In Campania, in occasione di Ognissanti e della Commemorazione dei Defunti, assume un ruolo simbolico un dolce particolare: il Torrone dei Morti. Non si tratta del torrone tradizionale di mandorle duro da conservare, ma di una variante morbida o semimorbida, spesso a base di cioccolato, crema alle nocciole e frutta secca. La forma e il nome evocano il rapporto con la ricorrenza: in dialetto napoletano viene talvolta chiamato ‘o Murticiell (“il morto”), e una versione racconta che anticamente i bambini portassero questi dolciumi sulle tombe dei defunti come dono, oppure si lasciassero in tavola durante la notte fra l’1 e il 2 novembre per accogliere gli spiriti. Usanza tra l’altro condivisa con moltissimi luoghi del Regno delle Due Sicilie, in particolare con l’Abruzzo. Sul piano simbolico, il torrone richiama un duplice significato: da una parte la continuità della famiglia e il ricordo dei defunti attraverso il gesto del cibo condiviso; dall’altra un elemento di “dolcezza” introdotto in una giornata orientata alla memoria e al lutto, che mitiga il tema della perdita con quello della convivialità.

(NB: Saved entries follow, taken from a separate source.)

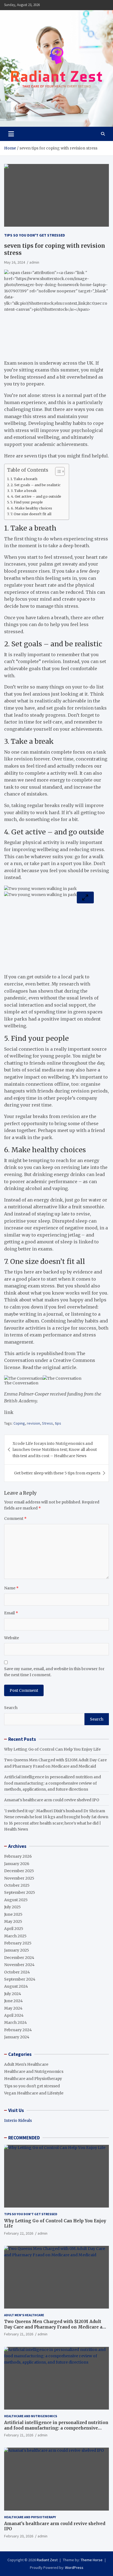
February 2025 (18, 1943)
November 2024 (19, 1964)
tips (58, 1423)
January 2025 (16, 1950)
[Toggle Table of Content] (57, 471)
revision (33, 1423)
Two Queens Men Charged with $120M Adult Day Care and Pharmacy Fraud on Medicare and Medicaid (56, 2327)
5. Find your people (26, 502)
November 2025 (19, 1878)
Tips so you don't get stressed (34, 235)
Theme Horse (92, 2559)
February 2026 (18, 1856)
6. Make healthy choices (31, 508)
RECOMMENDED (24, 2138)
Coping (19, 1423)
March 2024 (15, 2022)
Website (11, 1637)
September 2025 (19, 1892)
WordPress (74, 2567)
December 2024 (19, 1957)
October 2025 (17, 1885)
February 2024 (18, 2029)
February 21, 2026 (18, 2334)
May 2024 (13, 2008)
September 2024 (19, 1979)
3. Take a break (24, 491)
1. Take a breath (23, 479)
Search (11, 1707)
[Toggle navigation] (11, 134)
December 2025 (19, 1870)
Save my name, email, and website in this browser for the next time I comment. (54, 1671)
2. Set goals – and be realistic (36, 485)
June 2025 (13, 1914)
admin (34, 262)
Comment (15, 1518)
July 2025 (12, 1906)
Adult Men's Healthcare (26, 2064)
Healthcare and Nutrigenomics (33, 2071)
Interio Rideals (18, 2120)
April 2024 (14, 2015)
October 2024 (17, 1972)
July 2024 (12, 1993)
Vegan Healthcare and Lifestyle (33, 2093)
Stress (47, 1423)
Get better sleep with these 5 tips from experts (57, 1473)
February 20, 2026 (18, 2536)
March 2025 (15, 1936)
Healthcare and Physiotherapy (33, 2078)
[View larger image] (85, 897)
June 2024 (13, 2000)
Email (11, 1612)
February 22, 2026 (18, 2233)
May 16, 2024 (14, 262)
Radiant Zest (47, 2559)
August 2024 (16, 1986)
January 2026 (16, 1863)
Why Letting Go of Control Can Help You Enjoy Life (52, 1749)
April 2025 (13, 1928)
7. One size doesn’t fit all (30, 514)
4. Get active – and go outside (36, 496)
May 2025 (13, 1921)
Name (11, 1588)
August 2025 (16, 1899)
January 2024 (16, 2037)
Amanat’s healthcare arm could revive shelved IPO (51, 1799)
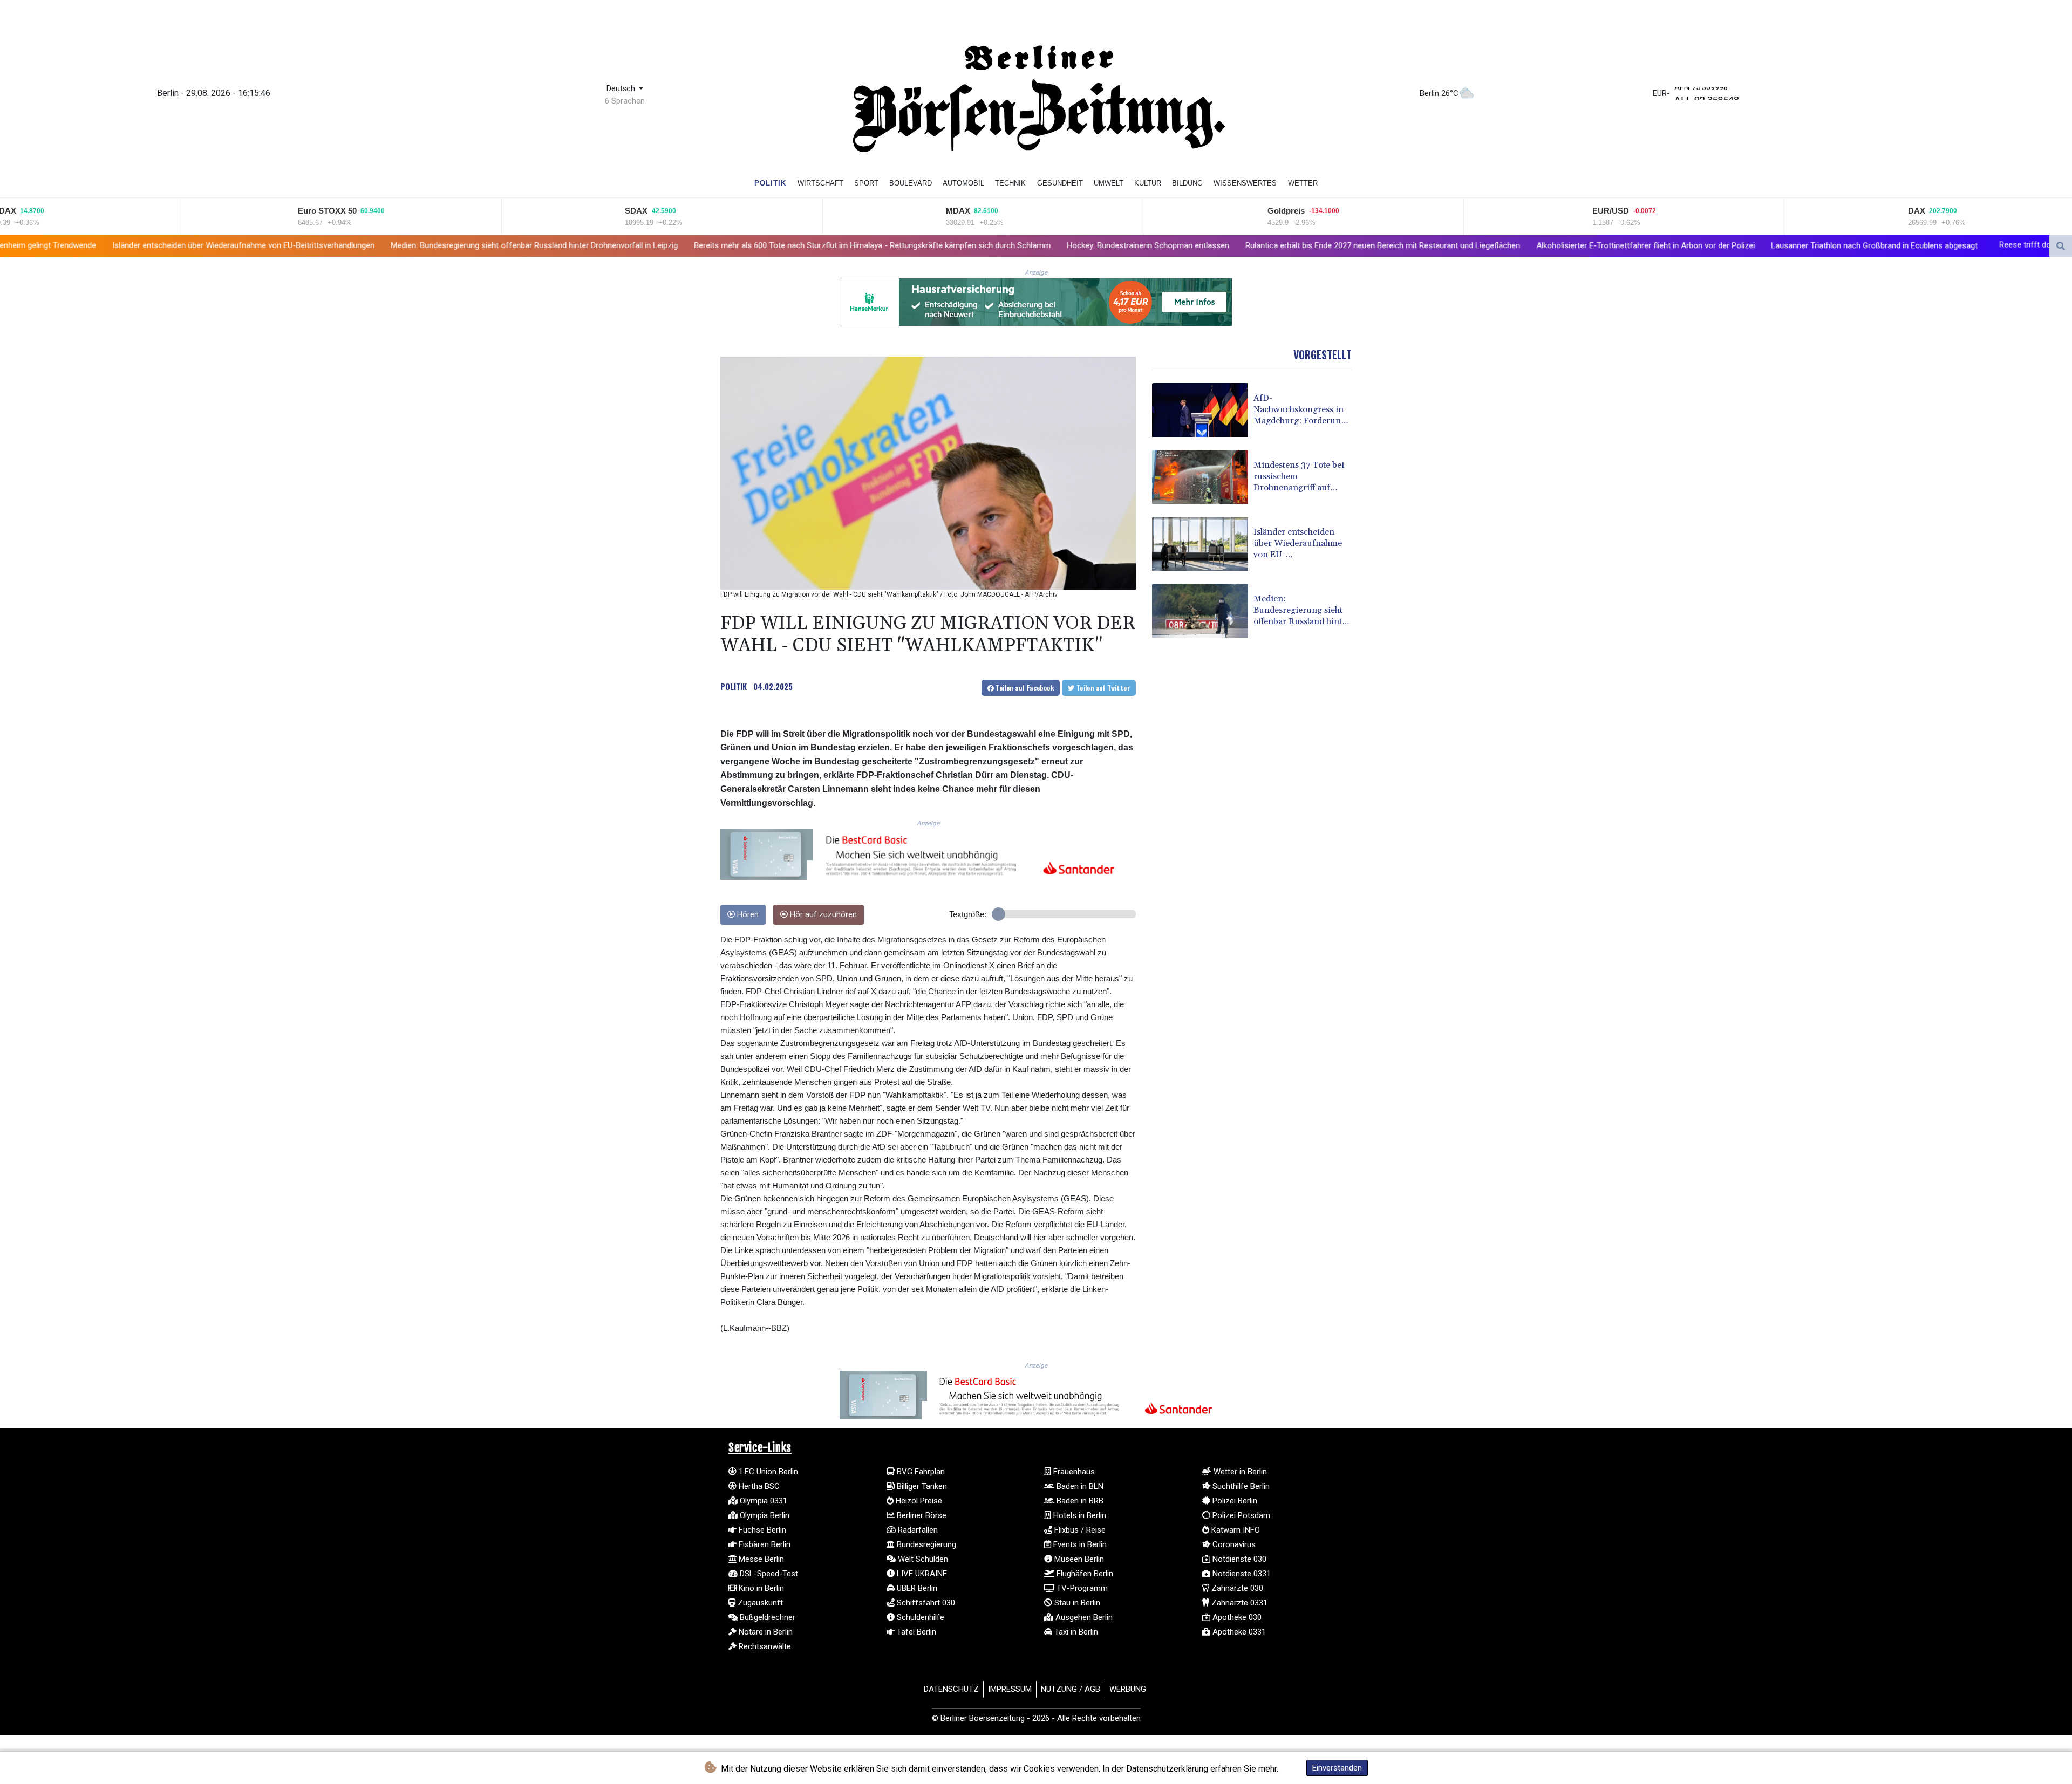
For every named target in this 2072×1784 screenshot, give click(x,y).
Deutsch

Quindi, per rispondere alla domanda iniziale, cosa si mangia in Italia il Giorno dei Morti? Si mangiano piatti di memoria. Ricette nate per essere condivise, preparate con ciò che la stagione offre e arricchite di significati che attraversano i secoli. In ogni cucchiaio di zuppa, in ogni biscotto speziato o fetta di castagnaccio sopravvive un gesto antico: quello di ricordare attraverso il cibo.